(Problem requirements) Only an exact repetition of the lines from the one holding "Task: Sort objects by TYPE column header" to the end of the data is wanted, with pictures left out.

(Recorded data)
────────────────────

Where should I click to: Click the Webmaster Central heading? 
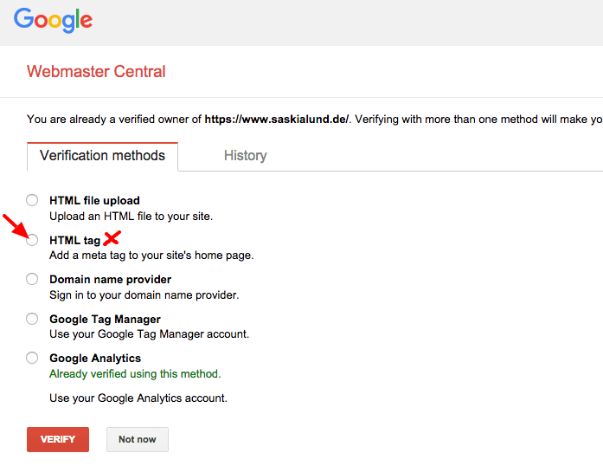(x=96, y=71)
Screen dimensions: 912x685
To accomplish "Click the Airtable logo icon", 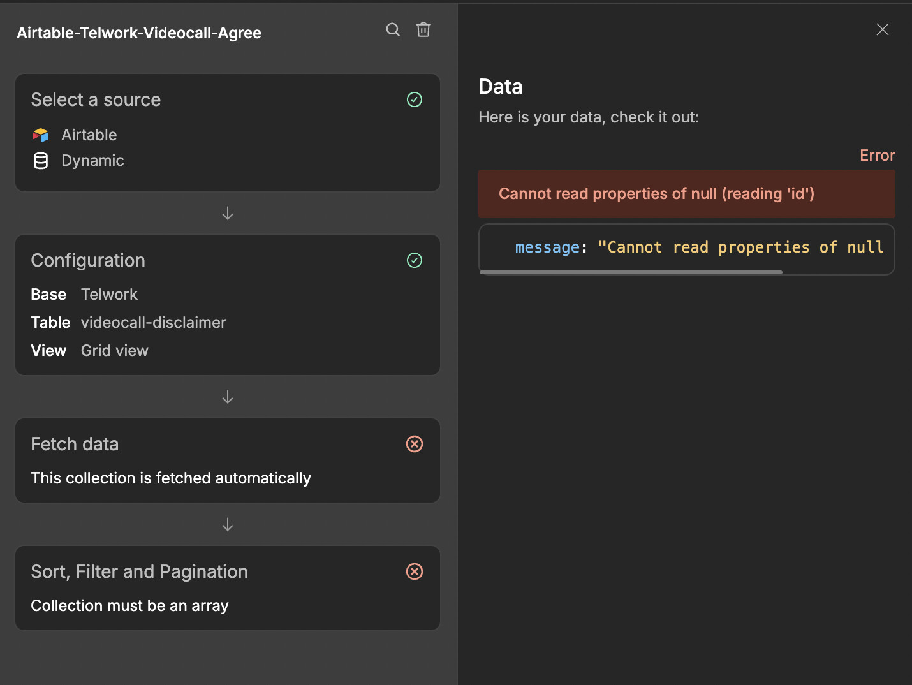I will click(41, 135).
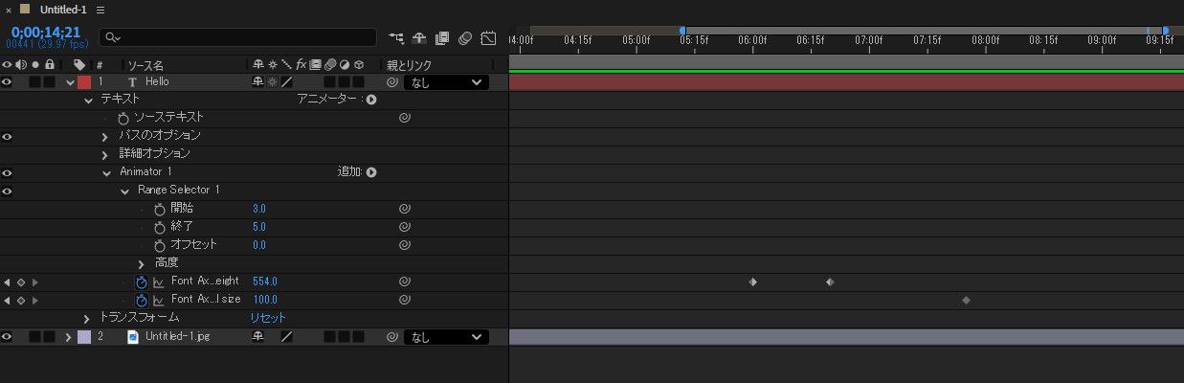Click stopwatch for 開始 property
This screenshot has height=383, width=1184.
pyautogui.click(x=159, y=209)
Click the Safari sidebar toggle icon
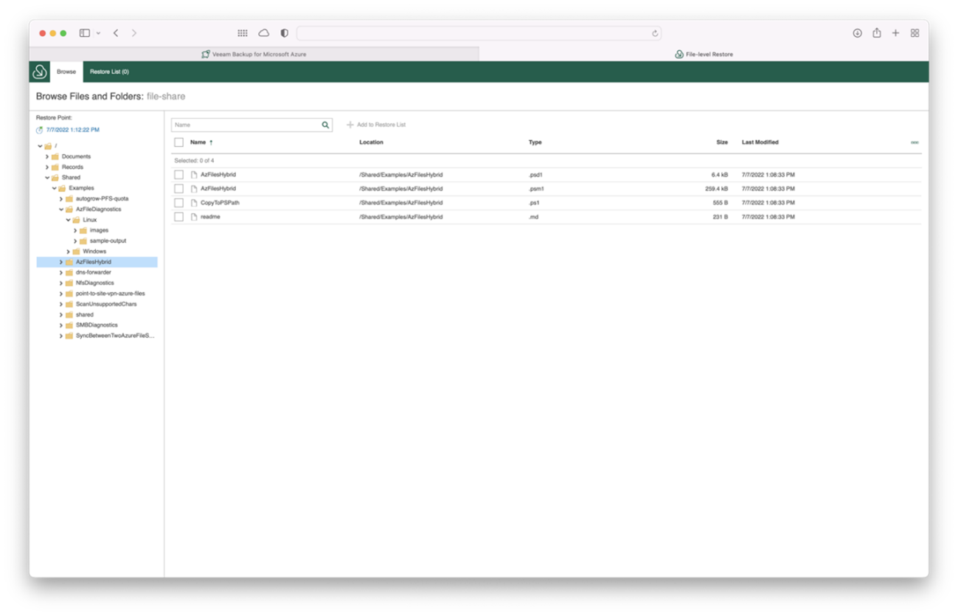The height and width of the screenshot is (616, 958). [x=85, y=33]
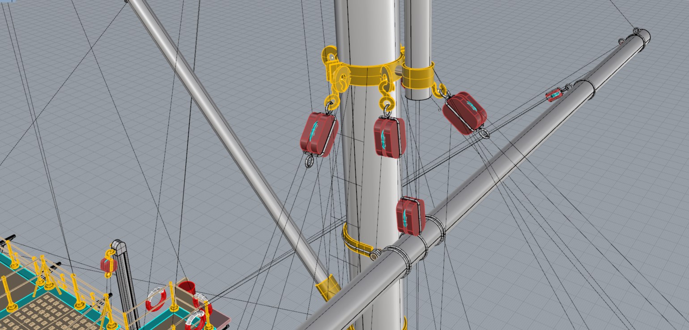This screenshot has height=330, width=689.
Task: Pick the small red block near the boom tip
Action: (x=554, y=95)
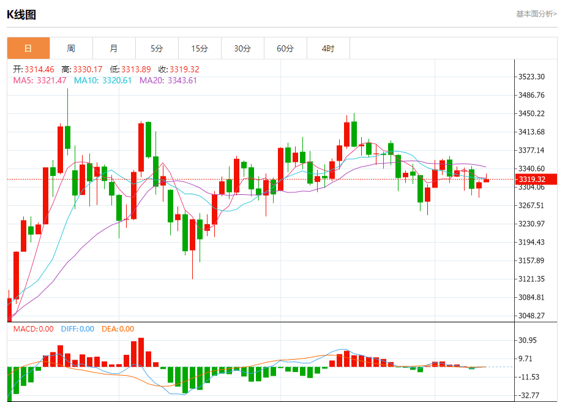This screenshot has height=402, width=565.
Task: Select the 日 daily chart tab
Action: click(28, 48)
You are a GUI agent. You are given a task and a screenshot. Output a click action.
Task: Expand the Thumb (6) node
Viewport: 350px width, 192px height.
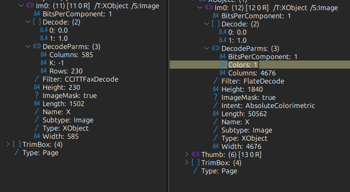187,154
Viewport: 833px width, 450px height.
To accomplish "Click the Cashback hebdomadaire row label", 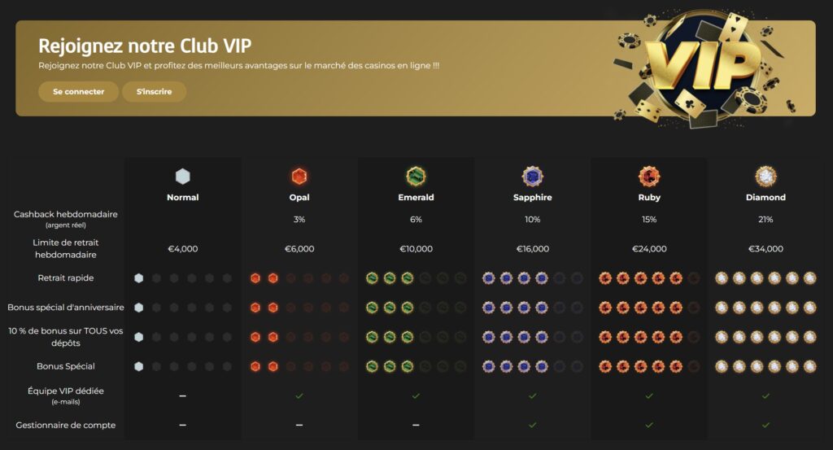I will pos(65,214).
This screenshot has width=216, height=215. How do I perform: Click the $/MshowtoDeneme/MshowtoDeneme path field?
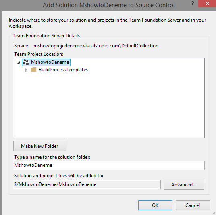point(87,184)
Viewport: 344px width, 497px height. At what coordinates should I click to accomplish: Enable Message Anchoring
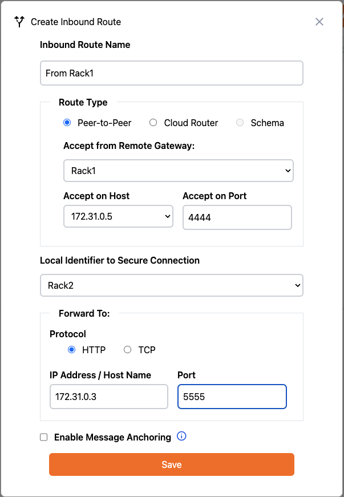[x=43, y=437]
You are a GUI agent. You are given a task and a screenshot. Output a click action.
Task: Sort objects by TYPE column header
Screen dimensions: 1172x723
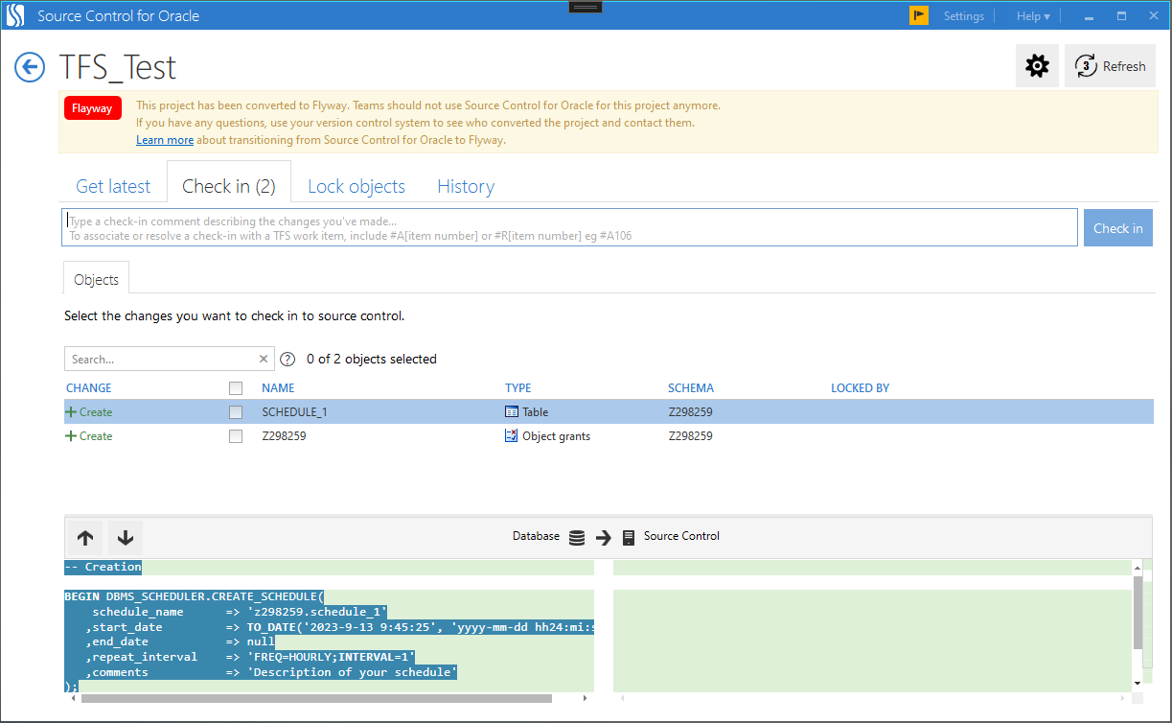click(517, 388)
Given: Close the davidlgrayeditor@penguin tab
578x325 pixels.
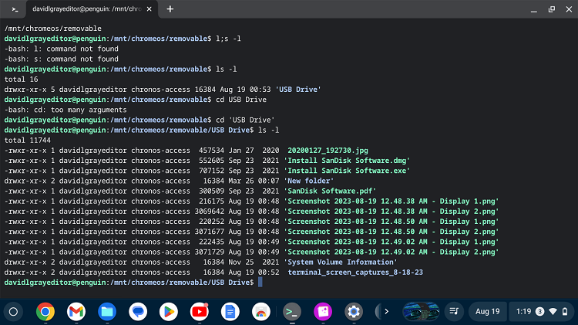Looking at the screenshot, I should (147, 9).
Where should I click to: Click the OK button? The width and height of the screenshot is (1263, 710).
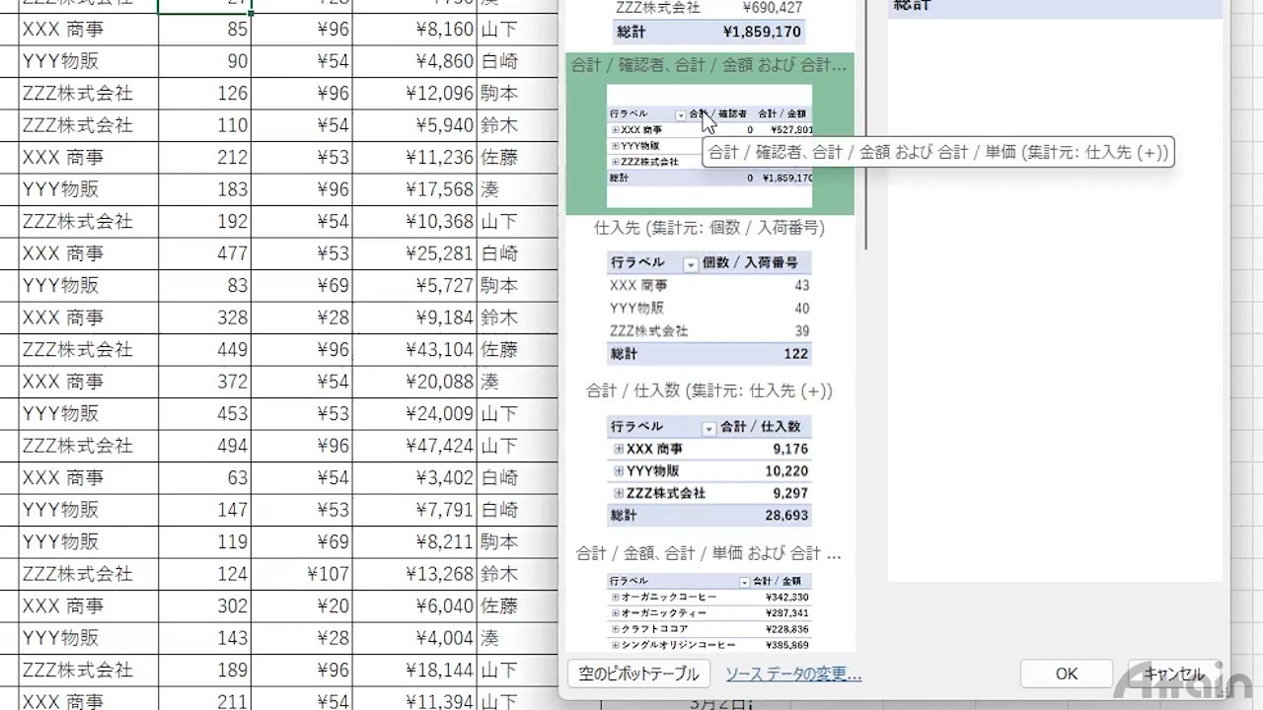coord(1066,674)
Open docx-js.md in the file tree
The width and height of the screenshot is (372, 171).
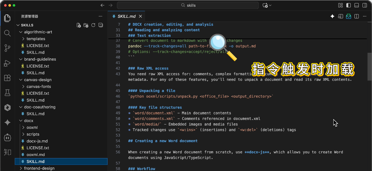37,141
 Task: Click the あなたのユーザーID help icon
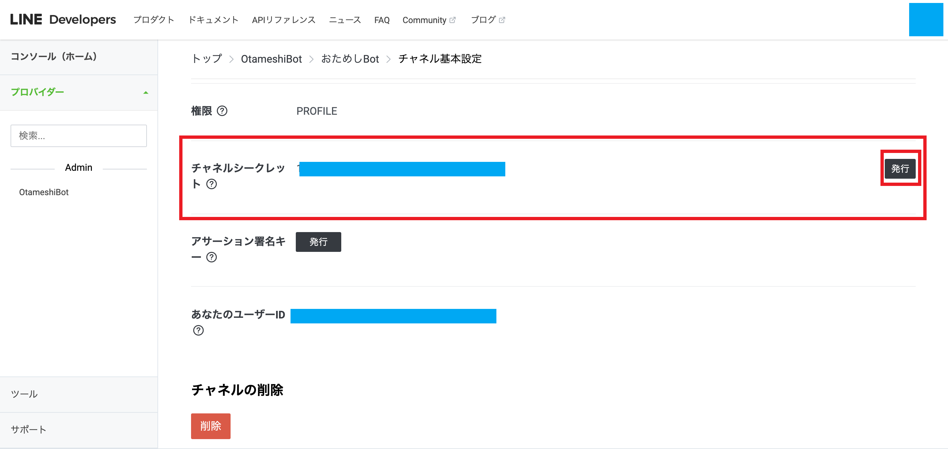198,330
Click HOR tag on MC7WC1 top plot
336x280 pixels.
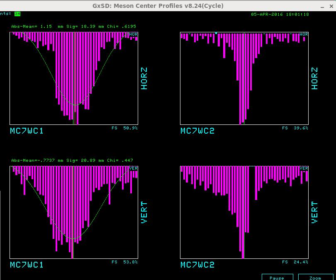[x=133, y=34]
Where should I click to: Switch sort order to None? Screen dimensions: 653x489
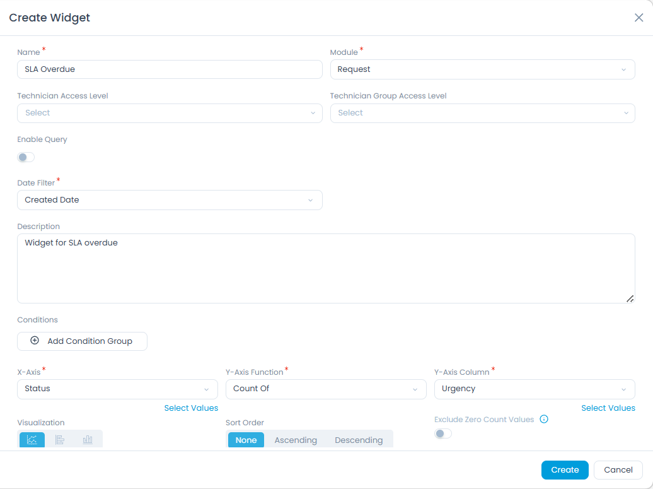246,439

────────────────────

(Exercise answer)
Task: Sort objects by TYPE column header
Screen dimensions: 1172x723
click(517, 388)
Given: Close the davidlgrayeditor@penguin tab
578x325 pixels.
Looking at the screenshot, I should (147, 9).
Where should I click to: Click the OK button? The width and height of the screenshot is (1263, 710).
coord(1066,674)
Open docx-js.md in the file tree
The width and height of the screenshot is (372, 171).
37,141
 Task: Click the あなたのユーザーID help icon
198,330
Click HOR tag on MC7WC1 top plot
336x280 pixels.
[x=133, y=34]
Where should I click to: Switch sort order to None? Screen dimensions: 653x489
246,439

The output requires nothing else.